Mediterranean Meets Pacific

Brick Fire’s only seafood pizza, Da Shrimp Truck, brings together the sandy beaches and blue waters of its two inspiring homes: southern Italy and Hawaii. The pizza boasts a creamy besciamella white sauce and showcases the white shrimp famous to Hawaii's North Shore. Cheese is in abundance with fresh mozzarella, while roasted chopped garlic adds an occasional burst of flavor on the palate. A squeeze of lemon overtop brightens the dish and adds a touch of acidity to balance the flavors and cut the rich sauce. As with all of Brick Fire's pizzas, the crust is the perfect combination of a crunchy exterior and soft, chewy interior.

This pizza exemplifies a simple pizza pairing tip: don’t always reach for red wine. For pizzas favoring fresh seafood and white sauces, consider a white wine with sufficient body and acidity. Here, we chose Falanghina - a crisp white wine native to the southern shores of Italy. Noted for its minerality and brilliant aromatics, Falanghina is a shining example of the variety of white wines to discover in Italy, and their pairing potential with fresh flavors from the sea.

This Falanghina, produced by Villa Raiano in the region of Campania, was fruit-forward with flavors and aromas of ripe peach, tart apple, and apricot. Fruit, however, wasn't the only party patron. Floral and herbaceous elements, minerality and honeysuckle contributed to a medium body with subtle sweetness and plenty of complexity. The finish was long, crisp and pleasant.

Oh, Mamma Mia!

For those that prefer to spice it up whenever possible, Mamma Mia! is the ideal selection. The Mamma Mia! showcases the spice of Southern Italy with San Marzano tomato, Soppressata Salami, pancetta, mozzarella, Italian sausage, red onion and a hot pepper medley. To pair, perhaps the best red wine that you have never heard of.

Aglianico is noted amongst the best red wine varietals in Italy, along with Sangiovese and Nebbiolo. That is certainly fine company, but Aglianico's global diaspora has been surprisingly limited.

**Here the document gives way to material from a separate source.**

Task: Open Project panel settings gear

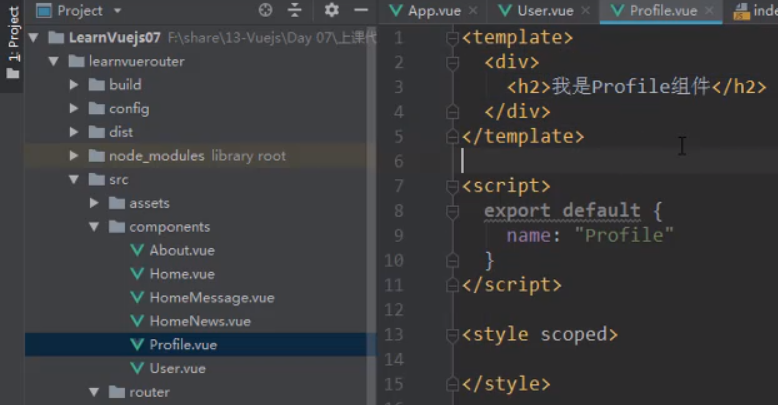Action: (332, 10)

Only recently has the grape [finally] been moving into mainstream wine-enthusiast circles.

Aglianico is also known to be one of Italy’s oldest varietals, migrating to Italy from Greece in the eighth century B.C.E. and accompanying (causing?) intoxicated debauchery during the rise and fall of the Roman Empire. Even in the days of Caesar, there were ample vinous options for the ancient oenophile.

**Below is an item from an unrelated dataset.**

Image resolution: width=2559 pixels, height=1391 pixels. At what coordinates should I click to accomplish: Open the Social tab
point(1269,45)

The varietal is most often derived from volcanic soils that yield complex, highly structured wines. It’s floral aromatics, high tannins and balancing acidity have earned it the nickname, the Nebbiolo of the South. While you have likely surmised my affinity for Nebbiolo, I must say without hesitation that Aglianico is definitely worth some diligent and inebriating exploration.

This wine from Gioviano Irpinia was beautifully aromatic with scents of blackberry, cherry, plum and oaked characteristics of cedar and tobacco. The palate was firm with strong mineral elements and subtle smoky and spice notes and astringent tannin. The Mamma Mia! is rich with three types of fatty meats and spiced with the hot pepper medley. In essence, there is a lot thrown at your poor, unsuspecting palate. The Agianico handles it all, brilliantly. Possessing great structure and depth of flavor, this youthful wine would benefit from some time to decant, smoothing out the firm tannin and allowing the fruit to shine. If you are ordering at Brick Fire, I would recommend doing so early and allowing the wine to decant in the glass while you partake in an aperitif and some appetizers.

With that our trilogy comes to its conclusion. A special tip of the cap to our metaphorical travel guide, Brick Fire Tavern, and all of the passion and knowledge it brings to pizza-making in the Pacific! Now that you are are armed with some pizza and wine pairing tips, get out into the wonderful, tasty world and explore!!